I worshipped him. I never suspected my favorite uncle sexually abused me. At family parties, I shadowed his every move. I felt safe around him. A perfect example of the place he held in my attachment hierarchy occurred at the age of six when he vacationed with my grandparents and my immediate family in New Hampshire. While everyone was visiting, I rode my bike down the street against my parent’s rule about going anywhere alone. When a car nearly hit me because I turned my bike too quickly, blood trickled down my legs as I limped home and slipped in through the back door so no one would see me. My tendency of being an annoying interruption forced me to stay under the radar.
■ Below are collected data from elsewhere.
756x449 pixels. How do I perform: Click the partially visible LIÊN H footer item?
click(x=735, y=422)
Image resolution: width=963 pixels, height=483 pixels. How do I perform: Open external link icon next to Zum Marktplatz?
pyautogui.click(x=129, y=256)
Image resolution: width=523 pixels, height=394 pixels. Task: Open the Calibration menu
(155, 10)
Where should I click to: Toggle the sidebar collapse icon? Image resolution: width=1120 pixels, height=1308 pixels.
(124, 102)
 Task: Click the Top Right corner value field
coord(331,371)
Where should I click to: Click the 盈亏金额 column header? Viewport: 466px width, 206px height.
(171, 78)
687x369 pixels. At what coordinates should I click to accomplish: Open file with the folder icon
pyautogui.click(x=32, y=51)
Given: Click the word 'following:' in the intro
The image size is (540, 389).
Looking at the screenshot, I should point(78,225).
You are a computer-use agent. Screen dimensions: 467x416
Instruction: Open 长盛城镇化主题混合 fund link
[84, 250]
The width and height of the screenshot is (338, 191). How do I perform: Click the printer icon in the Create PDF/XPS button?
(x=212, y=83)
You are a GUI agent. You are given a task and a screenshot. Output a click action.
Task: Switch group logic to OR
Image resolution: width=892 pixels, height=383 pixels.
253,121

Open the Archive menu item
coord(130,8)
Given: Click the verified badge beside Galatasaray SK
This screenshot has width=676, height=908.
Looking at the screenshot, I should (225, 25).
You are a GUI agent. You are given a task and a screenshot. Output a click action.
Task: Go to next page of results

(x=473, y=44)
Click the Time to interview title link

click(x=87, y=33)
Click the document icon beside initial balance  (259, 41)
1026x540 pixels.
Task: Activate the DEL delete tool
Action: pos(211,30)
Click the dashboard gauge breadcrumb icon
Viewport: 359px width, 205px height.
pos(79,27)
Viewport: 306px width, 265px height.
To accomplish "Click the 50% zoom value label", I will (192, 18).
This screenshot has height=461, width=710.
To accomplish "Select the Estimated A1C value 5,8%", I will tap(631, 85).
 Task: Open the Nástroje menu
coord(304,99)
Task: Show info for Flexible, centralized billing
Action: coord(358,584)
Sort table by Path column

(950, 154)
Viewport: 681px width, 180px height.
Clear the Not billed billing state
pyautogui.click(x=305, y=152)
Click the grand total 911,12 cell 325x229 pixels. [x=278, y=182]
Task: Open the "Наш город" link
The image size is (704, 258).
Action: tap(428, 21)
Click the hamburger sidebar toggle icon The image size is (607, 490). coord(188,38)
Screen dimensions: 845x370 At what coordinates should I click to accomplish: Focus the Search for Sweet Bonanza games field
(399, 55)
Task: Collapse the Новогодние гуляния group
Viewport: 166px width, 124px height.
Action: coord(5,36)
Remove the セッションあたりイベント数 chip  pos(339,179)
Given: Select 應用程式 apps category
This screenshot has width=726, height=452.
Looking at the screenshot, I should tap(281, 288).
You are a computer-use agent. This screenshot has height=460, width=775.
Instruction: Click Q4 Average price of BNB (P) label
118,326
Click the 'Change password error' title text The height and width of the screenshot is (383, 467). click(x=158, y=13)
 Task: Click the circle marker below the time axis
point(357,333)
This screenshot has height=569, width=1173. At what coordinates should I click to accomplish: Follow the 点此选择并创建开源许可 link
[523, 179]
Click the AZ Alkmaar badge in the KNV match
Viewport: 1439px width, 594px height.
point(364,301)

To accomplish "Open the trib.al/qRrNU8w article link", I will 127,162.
My countless journeys to my bedroom for being “naughty” proved that theory.
 
            Mom busily prepared dinner in the kitchen while conversations streamed from the living room. My uncle sat on the floor watching television while my grandparents went on and on about who died in New York, how many funerals they went to, and how the deceased looked so good while lying in their casket. Morbid discussions abound in our family. Even with the bathroom door open and muffled whimpers slipping through my lips, nobody noticed until my uncle glanced in my direction. When our eyes met, I called his name for help, not my parents. After I found out what he did to me, I didn’t understand why his very presence enthralled me so much. Perhaps his actions created a soul tie that bound us together for eternity.  Unfortunately, our hellish bond stayed in my head and carried on long after the revelation; in fact, my inability to face the trauma made me run away from my parent’s home, my marriage, or anything that made me feel like I was no longer in control.
 
            My revelation began the summer of 1969 in Camp Lejeune, North Carolina. Leaving my parents for an adventure hundreds of miles away with my favorite uncle, who was a Marine, and his new wife far exceeded my parent’s original plan to send me to Camp Susque in Pennsylvania, which I loathed because of the caddy little girls who attended. When Uncle Joe asked me to spend the summer with him and his new wife, of course I jumped at the chance. My parents gladly pushed me out the door since the throes of menstruation took over their brooding daughter like some demonic presence. Their sanity departed the minute my willfulness took over. Sometimes they wanted to run away from my shenanigans just as much as I wanted to run away from their parental ten commandments. The perfect word for me: incorrigible. I admit it. My father loves to tell people how my willful disobedience drove the neighbors crazy when we lived in a side-by-side duplex. Stamping up the stairs helped alleviate the rage I felt during fights with my dad. His remedy: forcing me to walk back up the stairs again like a lady. Not this girl. I would stomp even harder. My father would wait it out by placing a chair at the bottom of the stairs. He grabbed a newspaper and would tell my mother what was happening in the world while she cooked dinner in the kitchen, which was just around the corner from the stairs. Eventually every muscle in my legs would ache with fatigue. I would walk up the stairs correctly but defeated and, quite frankly, pissed off. It wasn’t hard to understand why they were ready for a break. I, too, needed a reprieve.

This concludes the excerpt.